Inseguire una Chimera: l'assurdo mito greco dietro i desideri senza speranza
Quante volte abbiamo usato questa espressione per descrivere un desiderio vano, un'illusione che inseguiamo senza alcuna possibilità di successo? Ma chi (o cosa) era davvero la Chimera? Dietro questo modo di dire si nasconde una mostruosa storia di gloria e sfortuna che risale all'antica Grecia.
Un mostro "composto"
La Chimera non era un semplice animale fantastico. Era un incubo mitologico, parte della progenie di Tifone ed Echidna. Veniva descritta come un assemblaggio orribile di più animali:
Corpo e testa di leone.
Una testa di capra che spuntava dalla schiena.
Una parte posteriore di drago.
Una coda di serpente.
E, come se non bastasse, era in grado di vomitare fuoco. Insomma, un mostro fatto per seminare terrore.

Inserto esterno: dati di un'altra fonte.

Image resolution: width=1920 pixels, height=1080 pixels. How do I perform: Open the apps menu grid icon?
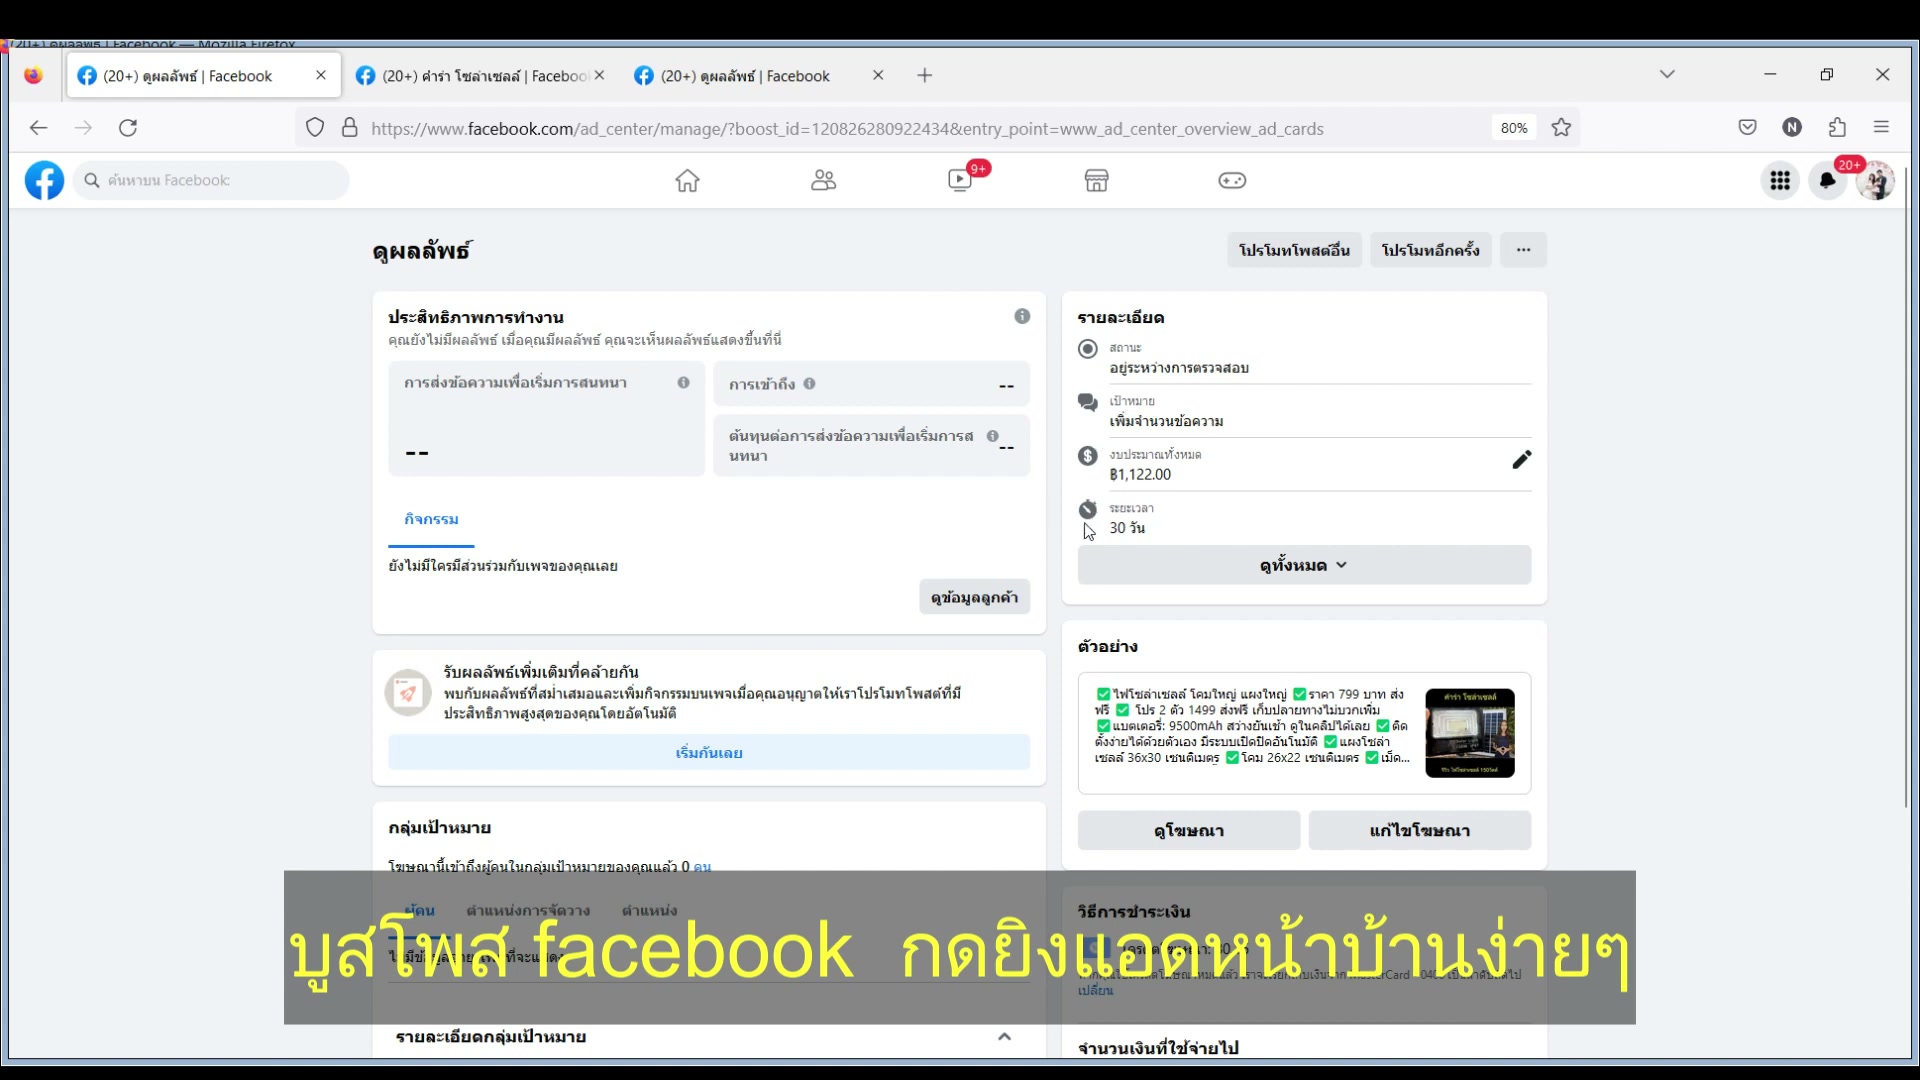pos(1780,180)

La (breve) gloria di Bellerofonte
La sua gloria fu breve e legata a un eroe altrettanto sfortunato. Venne uccisa da Bellerofonte, ma solo grazie all'aiuto indispensabile del cavallo alato Pegaso, che gli permise di volare sopra il mostro e colpirlo dall'alto. Una vittoria che diede gloria all'eroe, ma che segnò la fine della Chimera.

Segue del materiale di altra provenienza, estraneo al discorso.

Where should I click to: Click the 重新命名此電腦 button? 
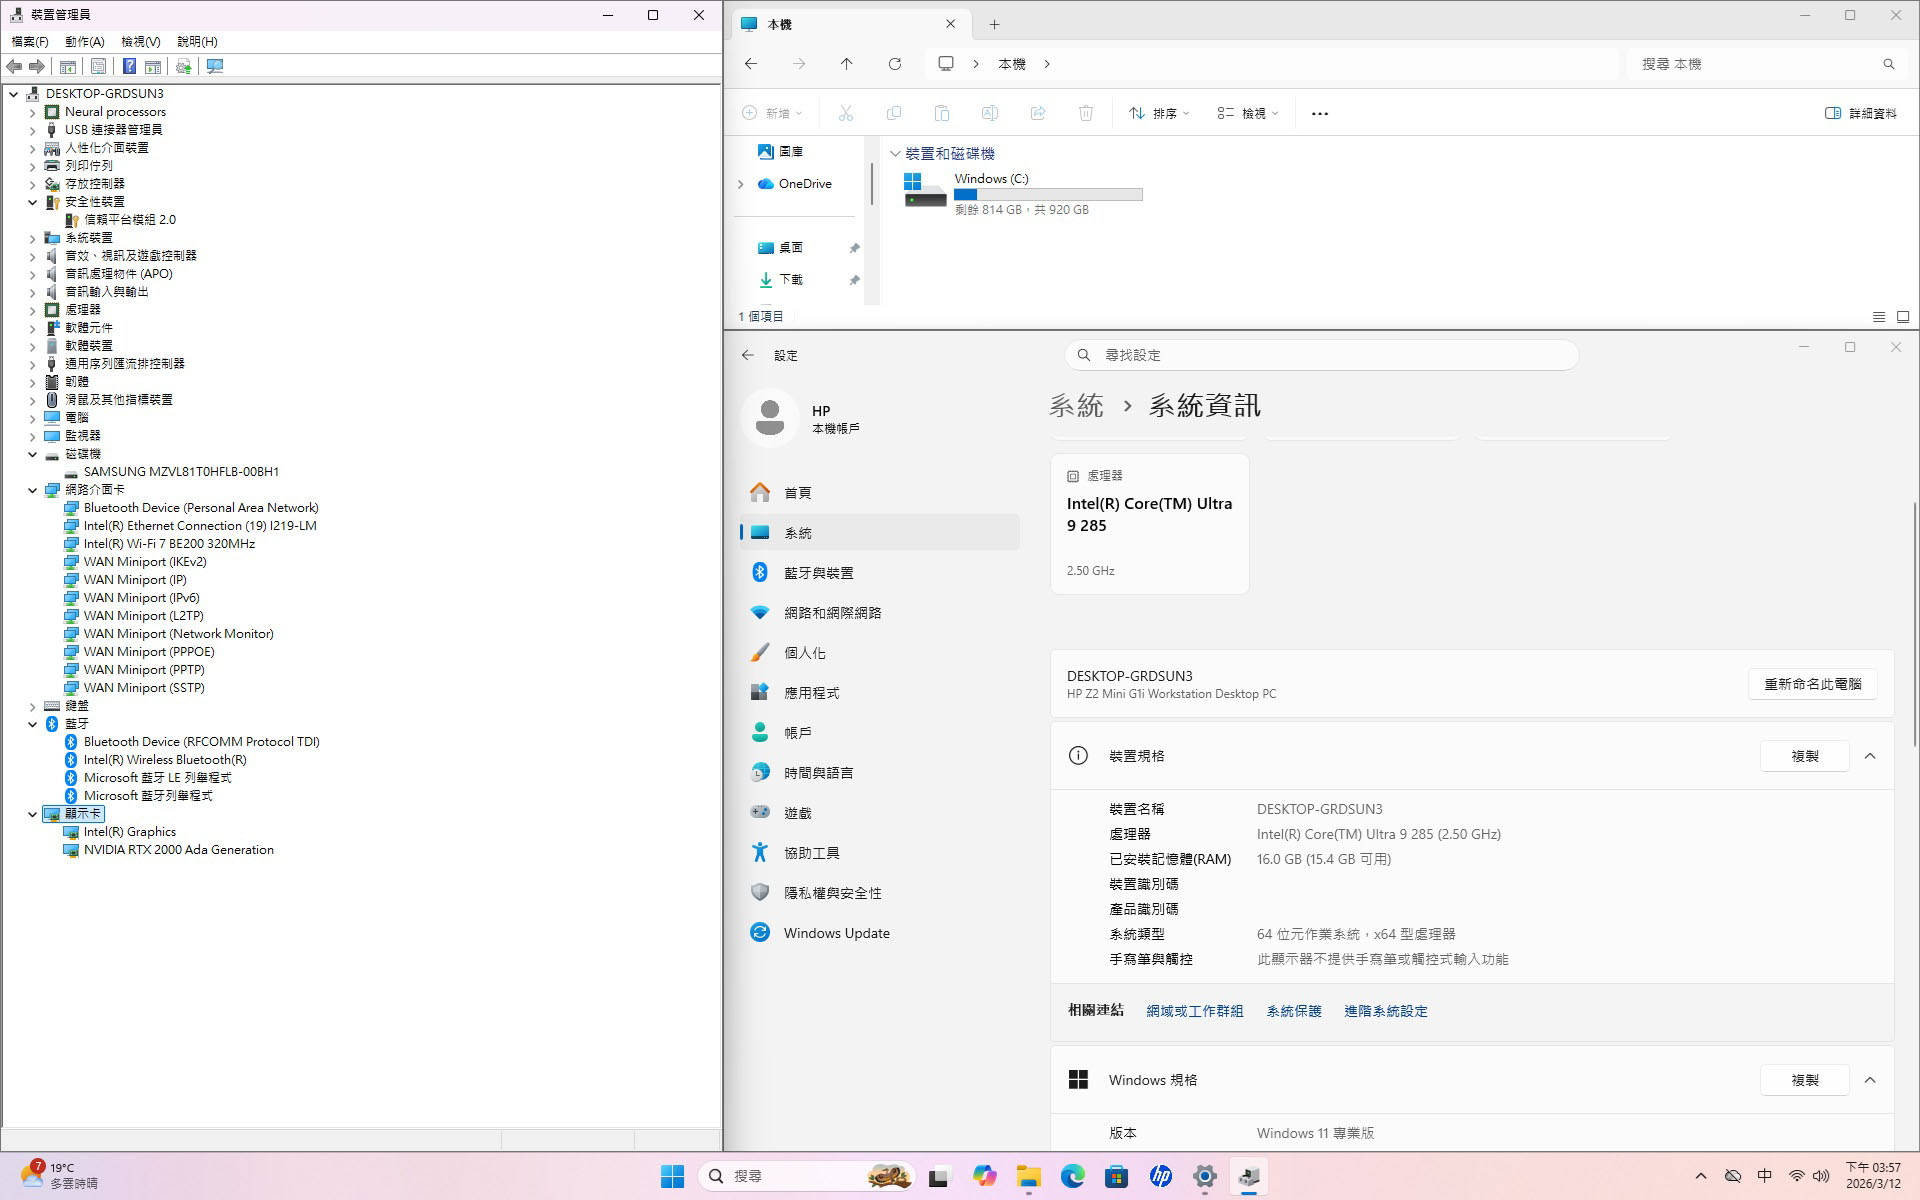pyautogui.click(x=1812, y=684)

Simbolo di un'illusione vana
Proprio per questo suo carattere fantastico, orribile e irrealistico, la Chimera è diventata il simbolo perfetto di qualcosa di vano e inverosimile. Inseguire una chimera significa correre dietro a un mostro fatto di sogni contraddittori e irraggiungibili, proprio come la mostruosa creatura mitologica. Una caccia che, metaforicamente, non può che finire con una sconfitta.
Nota: Se volete vederne una raffigurazione famosa, cercate il bronzo etrusco della Chimera di Arezzo, custodito nel museo archeologico di Firenze. È la prova (gloriosa) che l'arte può rendere reali anche gli incubi!